Application in the field of Interventional Oncology for modelling purposes has been limited by the complexity of recreating
biological vascular systems. Interventional Oncology and specifically embolisation, varies significantly in terms of its
administration methodology. The specific process of blocking the primary blood supply to a hyper-vascularised tumour is
anything but simple in terms of reproducibility and translation between patients, clinics and devices. Flow properties of drugloaded
embolic microspheres have been shown to influence the distribution, contact diffusion and spatial drug elution kinetics
within tumours. Moreover, variations in the administration style of the physician have been shown to play a significant part in
the intra-tumoural distribution. To model the unique flow properties of various embolic products, novel in vitro microfluidic
test systems have been developed. Through compartmentalised recreations of clinical conditions, it becomes possible to
predict and evaluate relevant flow properties prior to use in vivo.
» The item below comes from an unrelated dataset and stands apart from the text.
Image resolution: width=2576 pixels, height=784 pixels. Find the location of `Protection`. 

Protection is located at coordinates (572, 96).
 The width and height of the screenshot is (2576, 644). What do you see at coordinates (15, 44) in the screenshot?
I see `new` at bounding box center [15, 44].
This presentation will analyse the effect of channel flow rate
(Reynold’s number) and embolic size of doxorubicin loaded DC Bead™ 70-150μm and 100-300μm within in vitro flow channels
of sizes representative of distal hepatic microvasculature. The effect of whole bead distribution is considered as a vehicle for
distal drug distribution utilising clinically representative injection volumes for modelling bolus effects. A significantly higher
dose (p=0.017) is observed in smaller flow channels with 70-150μm vs 100-300μm trending with increased flow rates.
Marcus is an Innovation Scientist at BTG. Initially focusing on analytical method development and validation, he is currently completing a part-time PhD with the University of Southampton in Applied Biomimetic Microfluidics and focusing on the application of this project to advancing treatment in the field of interventional oncology and pulmonology.